→ **TASK OBJECTIVE**:
Retype all of the data shown below, keeping every character the same.

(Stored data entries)
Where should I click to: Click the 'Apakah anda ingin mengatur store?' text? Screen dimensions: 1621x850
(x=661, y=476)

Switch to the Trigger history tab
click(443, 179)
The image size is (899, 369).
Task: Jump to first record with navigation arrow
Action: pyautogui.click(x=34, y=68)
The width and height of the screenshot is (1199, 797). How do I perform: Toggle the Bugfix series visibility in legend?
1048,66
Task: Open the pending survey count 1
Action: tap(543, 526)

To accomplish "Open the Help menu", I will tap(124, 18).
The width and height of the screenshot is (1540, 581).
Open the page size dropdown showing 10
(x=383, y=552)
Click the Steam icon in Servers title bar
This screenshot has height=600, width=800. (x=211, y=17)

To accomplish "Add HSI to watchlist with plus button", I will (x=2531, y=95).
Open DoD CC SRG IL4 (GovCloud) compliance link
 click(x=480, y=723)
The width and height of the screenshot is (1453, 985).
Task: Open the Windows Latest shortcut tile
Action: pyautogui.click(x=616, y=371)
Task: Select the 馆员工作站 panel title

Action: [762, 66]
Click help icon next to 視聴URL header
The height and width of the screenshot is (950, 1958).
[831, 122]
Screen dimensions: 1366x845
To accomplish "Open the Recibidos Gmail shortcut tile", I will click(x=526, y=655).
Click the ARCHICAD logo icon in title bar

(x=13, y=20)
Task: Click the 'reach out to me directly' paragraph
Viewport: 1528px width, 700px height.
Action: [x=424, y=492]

→ **EXERCISE OUTPUT**:
Where should I click to: Click the 'Apakah anda ingin mengatur store?' text? Screen dimensions: 1621x850
(x=661, y=476)

Switch to the Trigger history tab
click(443, 179)
The image size is (899, 369).
Task: Jump to first record with navigation arrow
Action: pyautogui.click(x=34, y=68)
The width and height of the screenshot is (1199, 797). How do I perform: Toggle the Bugfix series visibility in legend?
1048,66
Task: Open the pending survey count 1
Action: tap(543, 526)

To accomplish "Open the Help menu", I will tap(124, 18).
The width and height of the screenshot is (1540, 581).
Open the page size dropdown showing 10
(x=383, y=552)
Click the Steam icon in Servers title bar
This screenshot has height=600, width=800. (x=211, y=17)

To accomplish "Add HSI to watchlist with plus button", I will (x=2531, y=95).
Open DoD CC SRG IL4 (GovCloud) compliance link
 click(x=480, y=723)
The width and height of the screenshot is (1453, 985).
Task: Open the Windows Latest shortcut tile
Action: pyautogui.click(x=616, y=371)
Task: Select the 馆员工作站 panel title

Action: [762, 66]
Click help icon next to 視聴URL header
The height and width of the screenshot is (950, 1958).
[831, 122]
Screen dimensions: 1366x845
To accomplish "Open the Recibidos Gmail shortcut tile", I will click(x=526, y=655).
Click the ARCHICAD logo icon in title bar

(x=13, y=20)
Task: Click the 'reach out to me directly' paragraph
Viewport: 1528px width, 700px height.
Action: [x=424, y=492]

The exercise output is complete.